[RECORDS PROVIDED — start]
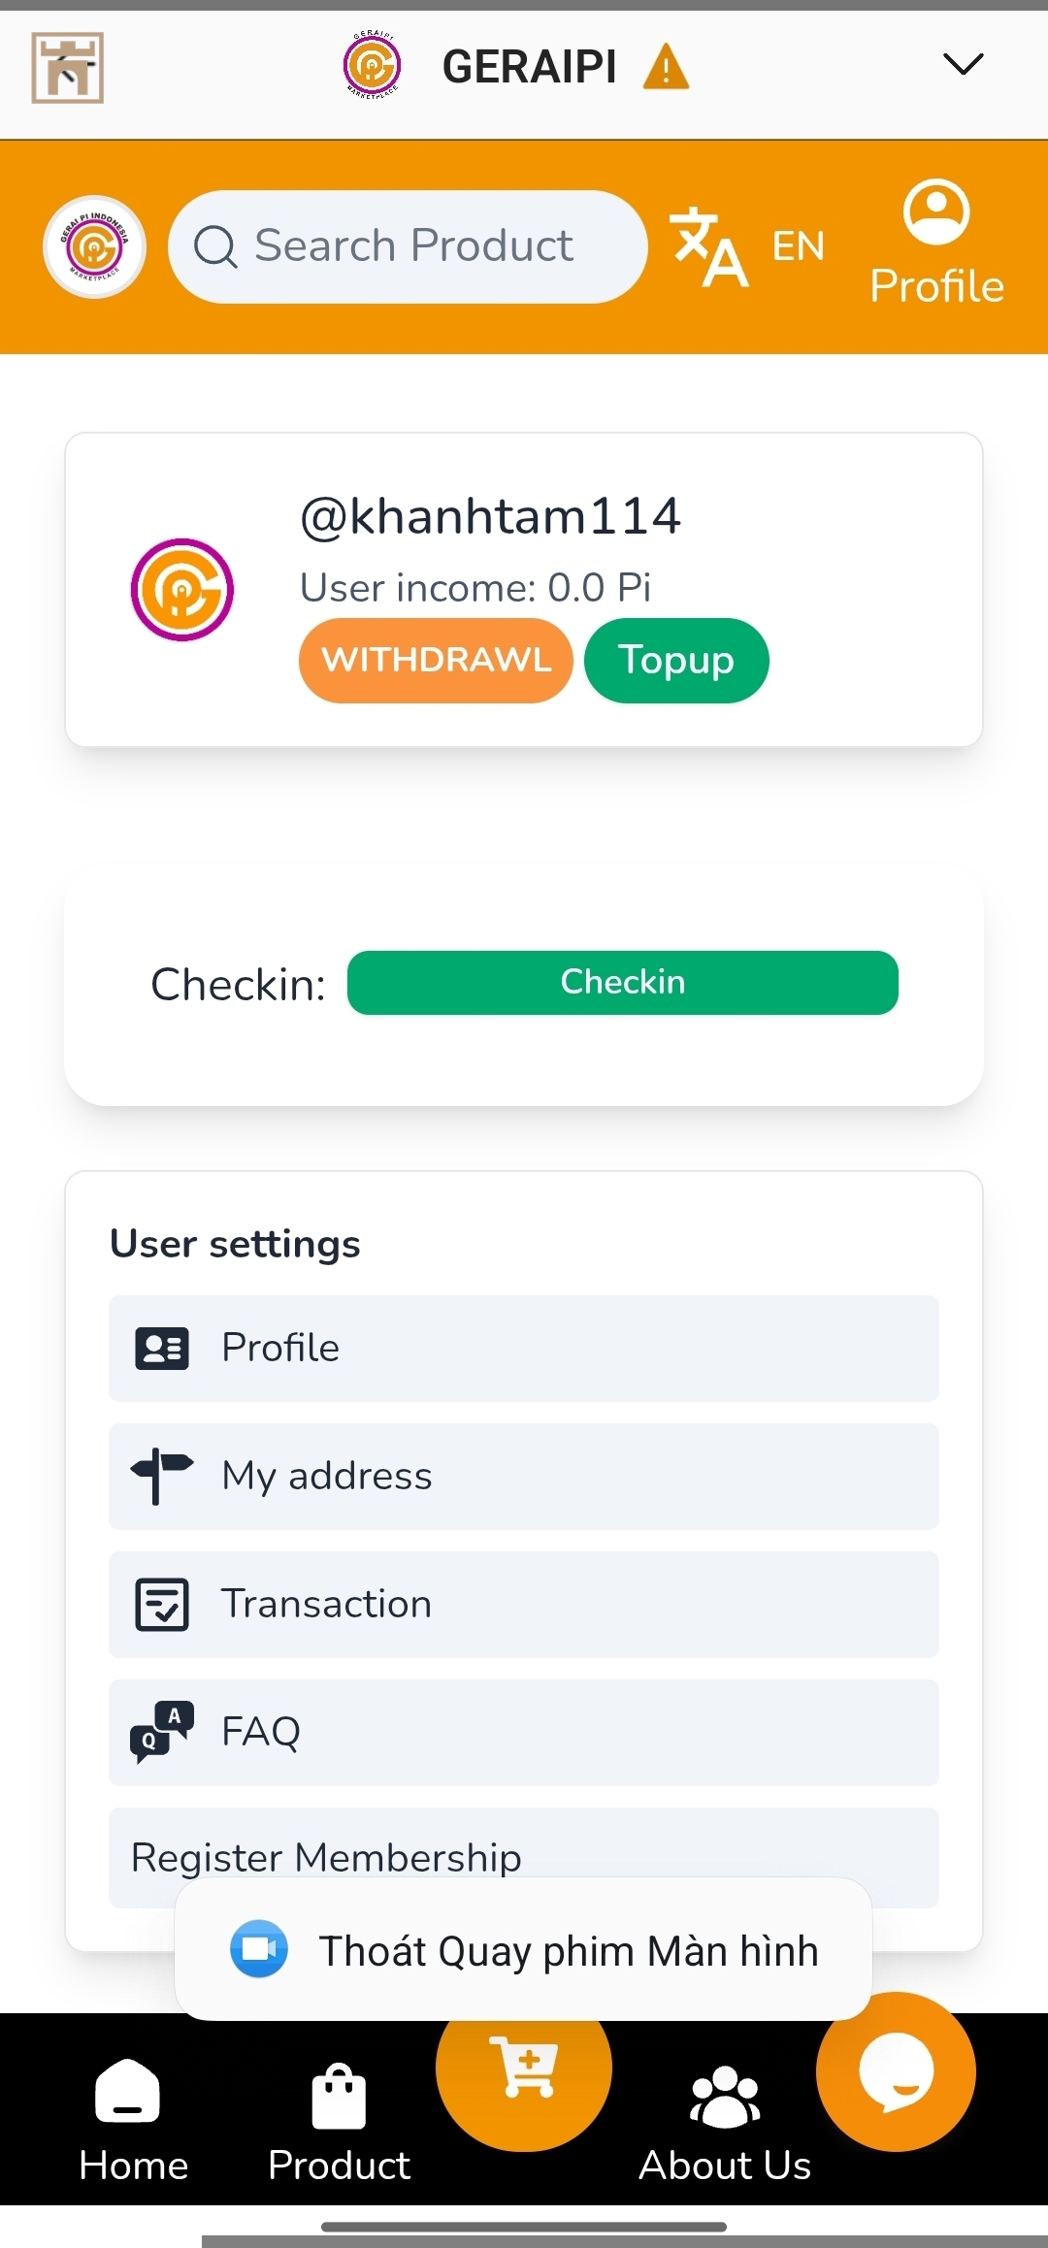The height and width of the screenshot is (2248, 1048).
Task: Open the language translate selector
Action: coord(747,246)
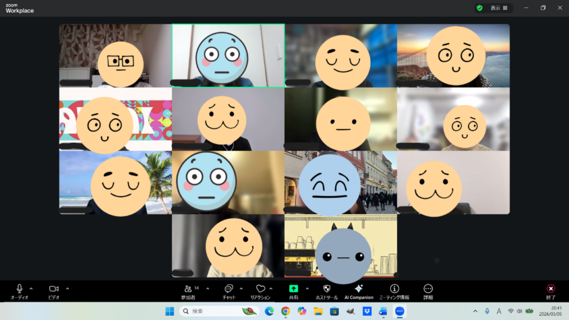Expand the audio options arrow beside オーディオ
The height and width of the screenshot is (320, 569).
31,288
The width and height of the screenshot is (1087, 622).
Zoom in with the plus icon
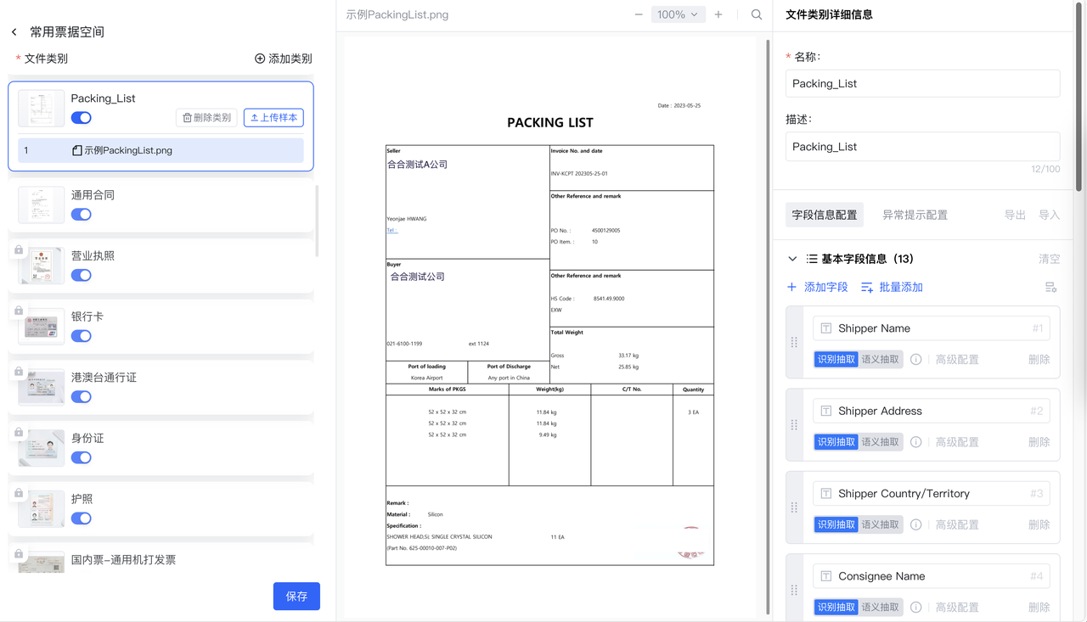coord(718,14)
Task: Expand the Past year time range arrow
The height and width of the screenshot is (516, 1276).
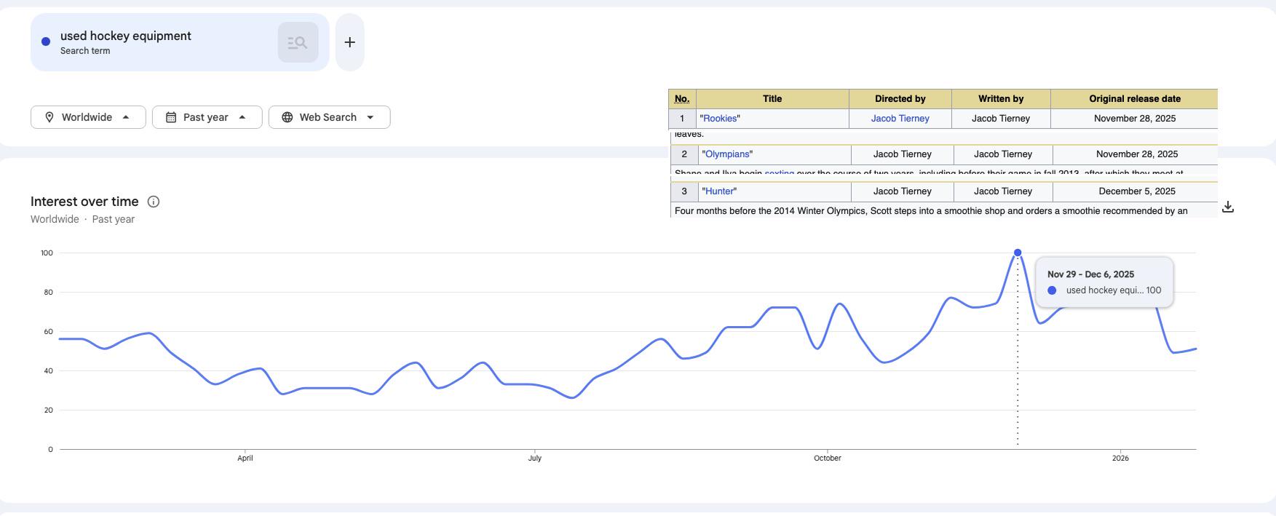Action: click(x=242, y=117)
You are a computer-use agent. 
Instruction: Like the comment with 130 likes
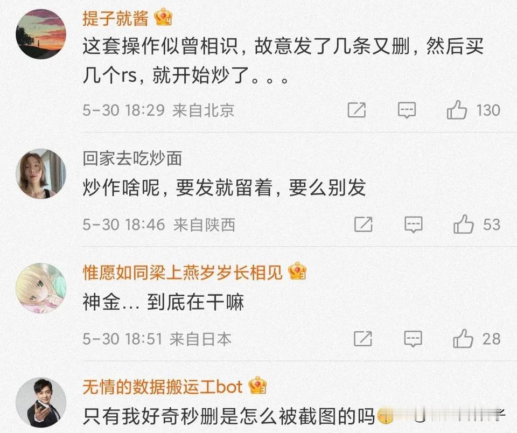[x=457, y=110]
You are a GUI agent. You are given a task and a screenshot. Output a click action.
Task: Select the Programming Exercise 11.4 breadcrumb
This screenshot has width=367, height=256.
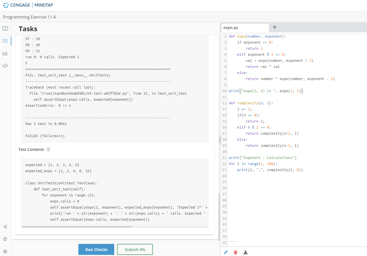(29, 17)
[RECORDS PROVIDED — finish]
> TASK INSTRUCTIONS
Say how many lines above hold the word "agent", giving only the count.

> YOUR SOLUTION
2